▸ THE RECORDS:
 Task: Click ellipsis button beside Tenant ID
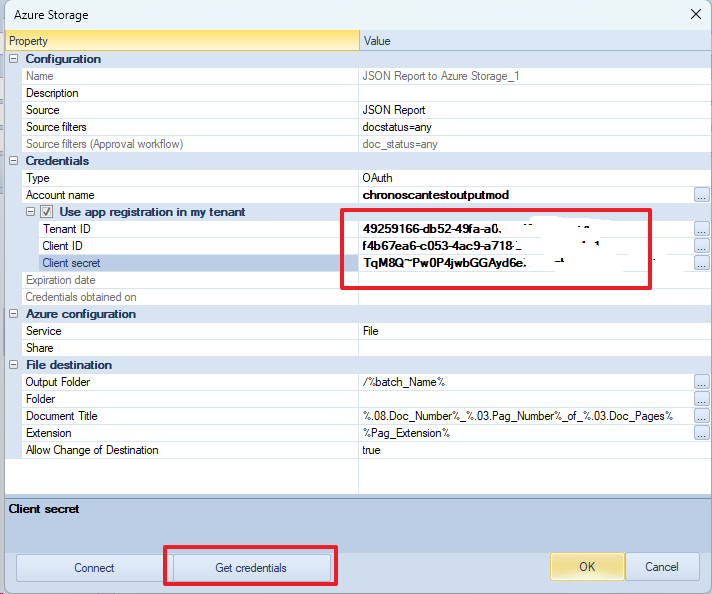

==

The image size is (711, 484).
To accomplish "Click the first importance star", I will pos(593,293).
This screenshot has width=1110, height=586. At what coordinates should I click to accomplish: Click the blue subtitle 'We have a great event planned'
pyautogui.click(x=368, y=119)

▸ EXERCISE TASK: Rewrite the data starting at the line containing "This screenshot has" and ending at the line containing "pyautogui.click(x=368, y=119)", keeping the requests as they are. Multiply each coordinate in the answers by 2.55 and round to the nearest whole number, with halves rounded up.

▸ SOLUTION TO THE EXERCISE:
This screenshot has width=1110, height=586. At what coordinates should I click to accomplish: Click the blue subtitle 'We have a great event planned'
pyautogui.click(x=938, y=303)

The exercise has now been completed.